222. 完全二叉树的节点个数

题目：

思路：

【1】利用层数来计算个数的大致范围，然后利用二分来确定个数的准确值。

代码展示：

//时间0 ms 击败 100%
//内存45 MB 击败 5.4%
//时间复杂度和空间复杂度都是 O(n)
/**
 * Definition for a binary tree node.
 * public class TreeNode {
 *     int val;
 *     TreeNode left;
 *     TreeNode right;
 *     TreeNode() {}
 *     TreeNode(int val) { this.val = val; }
 *     TreeNode(int val, TreeNode left, TreeNode right) {
 *         this.val = val;
 *         this.left = left;
 *         this.right = right;
 *     }
 * }
 */
class Solution {
    int count = 0;
    public int countNodes(TreeNode root) {
        if (root == null) return count;
        count++;
        countNodes(root.left);
        countNodes(root.right);
        return count;
    }
}

//时间0 ms 击败 100%
//内存44.9 MB 击败 14.49%
//时间复杂度：O(log^2 n)。
//空间复杂度：O(1)。
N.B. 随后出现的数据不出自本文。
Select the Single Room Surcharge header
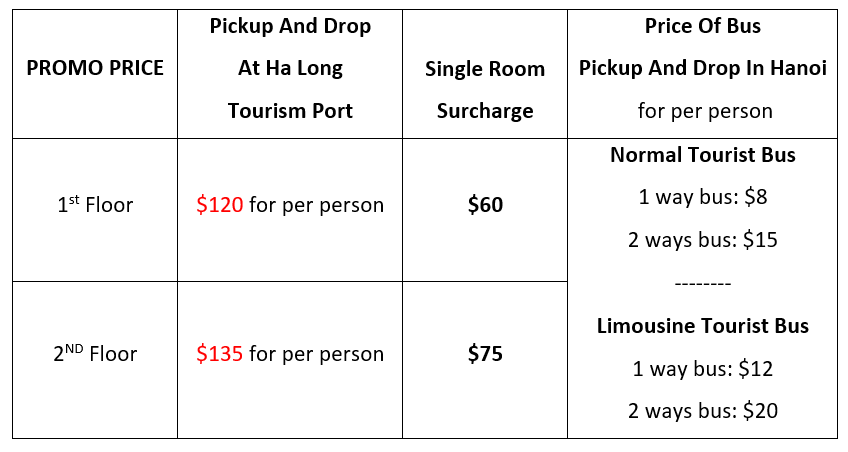The height and width of the screenshot is (452, 848). [485, 90]
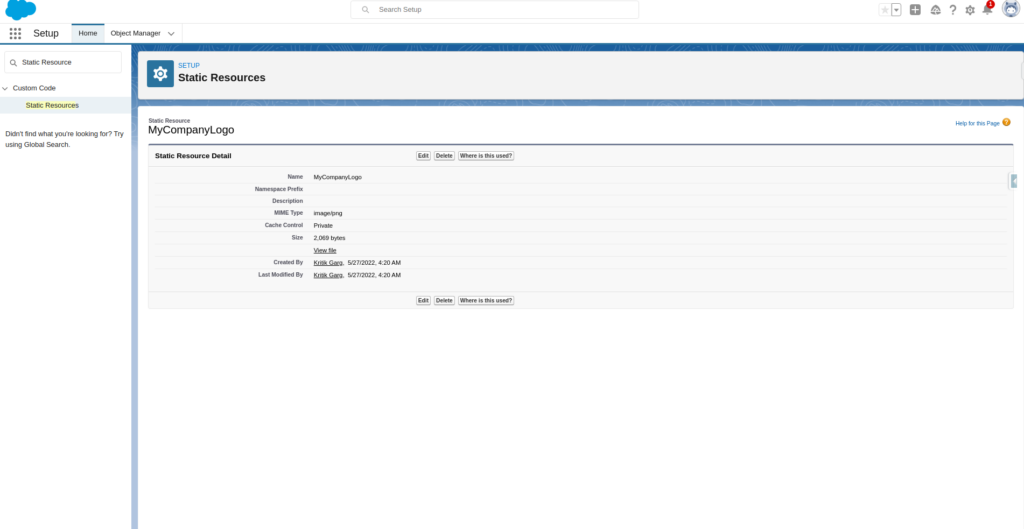Open the user profile avatar
The image size is (1024, 529).
click(1010, 9)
只需要维护有限的额外空间。
class Solution {
    public int countNodes(TreeNode root) {
        if (root == null) {
            return 0;
        }
        // 先找出多少层
        int level = 0;
        TreeNode node = root;
        while (node.left != null) {
            level++;
            node = node.left;
        }
        // 然后因为完全二叉树的特性，节点个数必然在【2^(k-1)+1 , 2^k - 1】,k为层数【最低是1】
        // 然后利用二分法的方式查找出最后节点所在的位置
        int low = 1 << level, high = (1 << (level + 1)) - 1;
        while (low < high) {
            int mid = (high - low + 1) / 2 + low;
            if (exists(root, level, mid)) {
                low = mid;
            } else {
                high = mid - 1;
            }
        }
        return low;
    }

    public boolean exists(TreeNode root, int level, int k) {
        int bits = 1 << (level - 1);
        TreeNode node = root;
        while (node != null && bits > 0) {
            if ((bits & k) == 0) {
                node = node.left;
            } else {
                node = node.right;
            }
            bits >>= 1;
        }
        return node != null;
    }
}